## PROBLEMS TO SOLVE
A - In the excerpt on Ross's finances, what was the estimated maximum value of Holyoaks Farm?
B - Reproduce the portion of the excerpt on Ross's finances from "Another, is that" up to and including "of actual worth.".
C - Write the next part of the excerpt on Ross's finances, starting right after its last sentence.

## SOURCE EXTRACT

The structure of these affairs is therefore like a house of cards, ready to collapse should a bank withdraw its credit, concludes the critical report. One tell tale indicator is that the MBLH group delayed repayment of the loans to Credit Suisse from December 2021 to June 2023, “suggesting that they could not repay them”.
Another, is that documents show that since May 2018, Ross has placed charges on all his personal properties except his main home at Nevill Holt, which is also the site of a charitable opera house which he has built in his own grounds with the support of loans and grants. “One property, Holyoaks Farm, with an estimated value of no more than GBP 1m was charged in May 2018, suggesting desperation.”
Moreover, the value of the assets declared by MBL, which were stated as £200 million at the end of 2020, have not only gone down but cannot be fully verified owing to the fact that 2/3 of the assets comprise limited partnerships which have no market visibility in terms of actual worth.
The research claims that “the exposure to tentative valuations is grave”. One indicator is that nearly half of those total investments (£82 million) are in a private equity fund portfolio run by by TDR Capital III, which is said to have invested in a number of businesses badly affected by the pandemic, such as David Lloyd centres.
The negative review also points out that the Ross companies’ auditor is neither wholly independent nor wholly enthusiastic. “The group’s auditor in 2020 was a director of two of Ross’s entities between 2013 and 2021, and was brought in to audit Robinson Webster after BDO resigned as auditors in 2018. In that year, the new auditor only gave a “qualified opinion” of the group accounts, as he could not confirm the asset estimate for Robinson Webster’s inventories.”

## ENTRIES SUPPLIED

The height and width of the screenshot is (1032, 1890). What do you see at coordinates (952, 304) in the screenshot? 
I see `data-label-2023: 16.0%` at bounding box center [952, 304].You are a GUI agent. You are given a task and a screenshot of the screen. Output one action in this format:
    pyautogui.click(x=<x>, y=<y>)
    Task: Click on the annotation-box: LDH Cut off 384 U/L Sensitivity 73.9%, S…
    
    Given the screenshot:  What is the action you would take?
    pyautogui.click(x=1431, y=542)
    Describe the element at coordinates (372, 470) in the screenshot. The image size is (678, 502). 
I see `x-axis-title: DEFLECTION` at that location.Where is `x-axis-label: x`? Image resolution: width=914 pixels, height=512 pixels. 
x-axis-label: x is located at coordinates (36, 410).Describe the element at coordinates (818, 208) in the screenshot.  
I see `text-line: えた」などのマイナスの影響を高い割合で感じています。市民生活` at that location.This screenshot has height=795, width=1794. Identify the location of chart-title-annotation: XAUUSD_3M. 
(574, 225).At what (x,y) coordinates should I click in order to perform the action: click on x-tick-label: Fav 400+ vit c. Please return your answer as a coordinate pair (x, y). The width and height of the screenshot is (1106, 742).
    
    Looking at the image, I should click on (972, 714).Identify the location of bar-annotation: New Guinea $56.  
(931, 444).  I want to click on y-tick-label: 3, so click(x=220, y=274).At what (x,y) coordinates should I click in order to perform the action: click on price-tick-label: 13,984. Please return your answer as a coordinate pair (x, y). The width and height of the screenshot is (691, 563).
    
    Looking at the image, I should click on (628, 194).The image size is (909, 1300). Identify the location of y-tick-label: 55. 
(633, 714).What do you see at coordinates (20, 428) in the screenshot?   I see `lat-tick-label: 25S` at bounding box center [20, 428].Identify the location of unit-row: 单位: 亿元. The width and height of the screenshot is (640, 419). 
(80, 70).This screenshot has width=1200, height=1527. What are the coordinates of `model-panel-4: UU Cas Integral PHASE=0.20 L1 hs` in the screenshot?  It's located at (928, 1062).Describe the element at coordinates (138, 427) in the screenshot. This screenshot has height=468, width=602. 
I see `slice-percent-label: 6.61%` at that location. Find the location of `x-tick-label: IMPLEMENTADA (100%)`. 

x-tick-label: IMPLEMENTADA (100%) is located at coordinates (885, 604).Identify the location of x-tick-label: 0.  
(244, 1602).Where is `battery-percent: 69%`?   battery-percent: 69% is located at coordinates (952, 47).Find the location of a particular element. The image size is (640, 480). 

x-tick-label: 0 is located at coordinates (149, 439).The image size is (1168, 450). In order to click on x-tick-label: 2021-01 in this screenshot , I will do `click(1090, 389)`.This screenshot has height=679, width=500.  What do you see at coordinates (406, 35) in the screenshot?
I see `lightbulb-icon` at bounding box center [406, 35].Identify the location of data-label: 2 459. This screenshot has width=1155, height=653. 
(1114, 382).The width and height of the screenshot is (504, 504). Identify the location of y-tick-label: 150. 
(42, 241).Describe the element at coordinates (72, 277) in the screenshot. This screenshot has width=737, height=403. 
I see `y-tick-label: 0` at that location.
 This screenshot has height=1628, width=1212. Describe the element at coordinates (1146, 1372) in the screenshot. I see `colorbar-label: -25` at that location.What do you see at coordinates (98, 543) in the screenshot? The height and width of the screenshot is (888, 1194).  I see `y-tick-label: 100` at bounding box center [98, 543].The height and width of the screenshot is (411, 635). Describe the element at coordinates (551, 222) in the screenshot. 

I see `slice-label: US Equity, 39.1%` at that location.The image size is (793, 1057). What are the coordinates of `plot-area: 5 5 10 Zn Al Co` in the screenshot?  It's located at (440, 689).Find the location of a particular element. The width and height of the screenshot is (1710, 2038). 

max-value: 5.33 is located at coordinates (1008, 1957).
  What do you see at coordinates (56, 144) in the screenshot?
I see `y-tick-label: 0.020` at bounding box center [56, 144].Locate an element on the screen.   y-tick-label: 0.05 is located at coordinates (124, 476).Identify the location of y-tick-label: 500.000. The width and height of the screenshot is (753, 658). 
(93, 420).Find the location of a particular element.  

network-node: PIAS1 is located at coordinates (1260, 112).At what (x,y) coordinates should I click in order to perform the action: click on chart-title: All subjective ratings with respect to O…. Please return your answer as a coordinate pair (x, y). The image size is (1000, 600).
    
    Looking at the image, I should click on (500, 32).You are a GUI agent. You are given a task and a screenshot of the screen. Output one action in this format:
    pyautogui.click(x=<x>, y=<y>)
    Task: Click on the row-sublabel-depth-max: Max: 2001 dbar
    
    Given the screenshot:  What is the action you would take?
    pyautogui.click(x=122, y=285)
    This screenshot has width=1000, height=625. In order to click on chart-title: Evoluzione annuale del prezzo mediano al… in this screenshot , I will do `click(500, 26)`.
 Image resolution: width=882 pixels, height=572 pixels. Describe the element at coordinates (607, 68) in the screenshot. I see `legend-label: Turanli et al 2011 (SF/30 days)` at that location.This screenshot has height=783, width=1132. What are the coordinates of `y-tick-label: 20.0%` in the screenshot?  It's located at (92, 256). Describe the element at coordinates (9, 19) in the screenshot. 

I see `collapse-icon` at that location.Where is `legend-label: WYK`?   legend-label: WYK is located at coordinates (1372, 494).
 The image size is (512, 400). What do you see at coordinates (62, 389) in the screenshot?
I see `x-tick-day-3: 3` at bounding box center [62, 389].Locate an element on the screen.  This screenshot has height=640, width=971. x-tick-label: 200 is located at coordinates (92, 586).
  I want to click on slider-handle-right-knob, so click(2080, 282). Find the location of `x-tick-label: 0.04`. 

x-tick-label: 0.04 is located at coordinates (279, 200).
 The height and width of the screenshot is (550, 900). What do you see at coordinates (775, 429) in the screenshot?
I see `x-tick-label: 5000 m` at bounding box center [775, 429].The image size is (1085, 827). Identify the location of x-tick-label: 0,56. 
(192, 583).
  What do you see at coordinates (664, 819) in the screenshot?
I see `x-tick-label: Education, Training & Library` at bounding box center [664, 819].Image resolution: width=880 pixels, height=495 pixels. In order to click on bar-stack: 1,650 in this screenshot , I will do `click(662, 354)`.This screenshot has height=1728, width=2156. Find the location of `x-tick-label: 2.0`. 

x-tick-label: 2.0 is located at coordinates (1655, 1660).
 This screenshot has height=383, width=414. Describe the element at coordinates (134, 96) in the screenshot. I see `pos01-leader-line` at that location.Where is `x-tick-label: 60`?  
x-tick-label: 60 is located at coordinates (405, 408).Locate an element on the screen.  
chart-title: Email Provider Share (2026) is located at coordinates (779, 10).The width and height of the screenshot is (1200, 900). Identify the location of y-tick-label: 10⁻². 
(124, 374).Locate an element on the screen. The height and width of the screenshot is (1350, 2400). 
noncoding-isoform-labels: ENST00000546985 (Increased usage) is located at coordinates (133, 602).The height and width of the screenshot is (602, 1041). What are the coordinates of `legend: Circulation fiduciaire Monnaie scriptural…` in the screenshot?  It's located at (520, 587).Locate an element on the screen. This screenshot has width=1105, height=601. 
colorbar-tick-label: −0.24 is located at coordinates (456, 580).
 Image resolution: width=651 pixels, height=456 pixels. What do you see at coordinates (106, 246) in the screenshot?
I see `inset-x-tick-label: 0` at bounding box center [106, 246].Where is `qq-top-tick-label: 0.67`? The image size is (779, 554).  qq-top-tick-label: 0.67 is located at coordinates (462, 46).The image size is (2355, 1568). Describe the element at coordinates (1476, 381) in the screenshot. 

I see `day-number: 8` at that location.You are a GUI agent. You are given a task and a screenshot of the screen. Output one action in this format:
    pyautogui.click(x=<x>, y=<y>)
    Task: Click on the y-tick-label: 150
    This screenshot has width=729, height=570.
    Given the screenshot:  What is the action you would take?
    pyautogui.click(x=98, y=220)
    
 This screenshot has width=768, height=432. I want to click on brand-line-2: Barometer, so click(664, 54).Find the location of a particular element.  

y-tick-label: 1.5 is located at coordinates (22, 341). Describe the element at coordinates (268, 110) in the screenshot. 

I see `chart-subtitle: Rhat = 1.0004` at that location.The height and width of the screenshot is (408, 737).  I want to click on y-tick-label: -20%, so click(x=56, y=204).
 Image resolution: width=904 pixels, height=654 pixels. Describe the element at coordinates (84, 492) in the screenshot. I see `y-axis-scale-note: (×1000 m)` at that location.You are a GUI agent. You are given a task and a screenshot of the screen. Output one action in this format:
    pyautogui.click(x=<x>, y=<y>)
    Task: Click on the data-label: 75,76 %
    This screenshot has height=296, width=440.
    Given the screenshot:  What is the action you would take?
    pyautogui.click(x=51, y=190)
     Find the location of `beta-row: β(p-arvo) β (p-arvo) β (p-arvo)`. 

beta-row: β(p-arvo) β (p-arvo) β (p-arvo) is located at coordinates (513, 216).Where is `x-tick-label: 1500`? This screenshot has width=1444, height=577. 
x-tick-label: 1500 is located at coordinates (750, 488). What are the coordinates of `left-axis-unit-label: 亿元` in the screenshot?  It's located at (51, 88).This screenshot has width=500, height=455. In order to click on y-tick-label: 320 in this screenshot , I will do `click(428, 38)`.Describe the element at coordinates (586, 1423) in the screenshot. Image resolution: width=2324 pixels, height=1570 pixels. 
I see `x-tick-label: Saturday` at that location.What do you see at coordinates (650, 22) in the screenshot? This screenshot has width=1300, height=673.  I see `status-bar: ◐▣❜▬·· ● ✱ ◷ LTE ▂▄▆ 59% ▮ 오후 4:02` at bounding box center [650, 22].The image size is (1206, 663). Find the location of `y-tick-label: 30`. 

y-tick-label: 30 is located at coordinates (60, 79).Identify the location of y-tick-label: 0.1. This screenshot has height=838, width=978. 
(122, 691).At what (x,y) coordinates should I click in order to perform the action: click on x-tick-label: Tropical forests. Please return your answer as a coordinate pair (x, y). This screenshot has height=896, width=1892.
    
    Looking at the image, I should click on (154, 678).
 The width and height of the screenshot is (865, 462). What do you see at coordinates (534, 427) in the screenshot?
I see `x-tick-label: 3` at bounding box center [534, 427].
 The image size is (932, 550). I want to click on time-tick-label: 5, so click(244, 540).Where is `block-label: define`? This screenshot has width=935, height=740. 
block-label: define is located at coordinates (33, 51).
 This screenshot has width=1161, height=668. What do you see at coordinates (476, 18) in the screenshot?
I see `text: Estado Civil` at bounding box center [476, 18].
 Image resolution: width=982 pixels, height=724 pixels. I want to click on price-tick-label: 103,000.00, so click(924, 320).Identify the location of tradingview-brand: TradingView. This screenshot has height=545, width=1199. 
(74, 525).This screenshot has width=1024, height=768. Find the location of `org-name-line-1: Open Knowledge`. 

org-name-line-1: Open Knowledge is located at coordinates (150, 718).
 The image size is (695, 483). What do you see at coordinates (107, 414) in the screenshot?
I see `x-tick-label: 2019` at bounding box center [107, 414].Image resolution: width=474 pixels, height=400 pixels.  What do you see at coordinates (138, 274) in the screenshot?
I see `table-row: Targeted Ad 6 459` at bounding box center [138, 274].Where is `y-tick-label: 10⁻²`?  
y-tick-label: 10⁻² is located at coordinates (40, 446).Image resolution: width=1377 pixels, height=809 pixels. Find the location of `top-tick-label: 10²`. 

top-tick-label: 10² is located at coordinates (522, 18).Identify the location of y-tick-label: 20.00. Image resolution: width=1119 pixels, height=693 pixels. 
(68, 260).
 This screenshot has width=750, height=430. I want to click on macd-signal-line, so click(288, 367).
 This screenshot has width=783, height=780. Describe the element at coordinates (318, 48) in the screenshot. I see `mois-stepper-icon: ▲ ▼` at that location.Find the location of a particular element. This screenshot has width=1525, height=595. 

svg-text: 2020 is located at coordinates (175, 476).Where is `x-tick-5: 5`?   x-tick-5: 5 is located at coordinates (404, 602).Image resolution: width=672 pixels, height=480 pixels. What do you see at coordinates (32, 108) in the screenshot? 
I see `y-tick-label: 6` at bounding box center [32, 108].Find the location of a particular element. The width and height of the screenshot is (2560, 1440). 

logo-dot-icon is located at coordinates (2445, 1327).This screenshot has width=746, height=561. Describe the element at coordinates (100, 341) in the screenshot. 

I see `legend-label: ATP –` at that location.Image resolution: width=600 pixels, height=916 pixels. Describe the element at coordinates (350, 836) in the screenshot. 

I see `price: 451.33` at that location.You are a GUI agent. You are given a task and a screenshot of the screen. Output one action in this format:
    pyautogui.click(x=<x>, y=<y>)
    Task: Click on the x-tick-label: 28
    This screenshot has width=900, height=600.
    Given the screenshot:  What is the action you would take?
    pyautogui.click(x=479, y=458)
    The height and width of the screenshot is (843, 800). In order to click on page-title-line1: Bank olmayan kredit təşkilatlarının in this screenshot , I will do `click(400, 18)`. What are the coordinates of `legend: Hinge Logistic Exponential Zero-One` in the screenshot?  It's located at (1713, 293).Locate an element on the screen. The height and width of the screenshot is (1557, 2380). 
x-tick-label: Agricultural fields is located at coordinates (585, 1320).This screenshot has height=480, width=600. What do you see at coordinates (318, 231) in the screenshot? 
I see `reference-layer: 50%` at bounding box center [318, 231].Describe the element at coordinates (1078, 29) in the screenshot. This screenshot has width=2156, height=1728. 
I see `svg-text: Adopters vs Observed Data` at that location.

## ANSWERS FOR EACH ITEM
A - No more than GBP 1m.

B -
Another, is that documents show that since May 2018, Ross has placed charges on all his personal properties except his main home at Nevill Holt, which is also the site of a charitable opera house which he has built in his own grounds with the support of loans and grants. “One property, Holyoaks Farm, with an estimated value of no more than GBP 1m was charged in May 2018, suggesting desperation.”
Moreover, the value of the assets declared by MBL, which were stated as £200 million at the end of 2020, have not only gone down but cannot be fully verified owing to the fact that 2/3 of the assets comprise limited partnerships which have no market visibility in terms of actual worth.

C -
There are further discrepancies between MBHL’s accounts and those of subsidiaries: Ballyclare registered a £100k profit in 2020, according to MBHL’s accounts, however the Ballyclare Accounts, up to 31 Dec 2020, give the group a £940k loss.
Crawling over Ross’s Charitable Foundation (The Ross Foundation) the report also notes that the charity’s offices are in the building in 10 St James Place, owned by his Jersey company, Kandahar (Jackson Square) Limited (KJSL) to which the charity recently paid almost £45,000 for “serviced office costs.
In another questionable blurring of interests Ross owns and rents a Chalet in Zurs registered under a UK company 10SJP (Salisbury) Ltd, which is owned by MBL. However, the rental income is instead receivable by his Jersey company KJSL – if it is indeed rented out as required by Austrian law as no income has actually been registered!
Despite such matters, it has to be said that, like many businessmen, David Ross has survived liquidity crises in the past and banks have clearly backed his efforts. He may well restore his situation.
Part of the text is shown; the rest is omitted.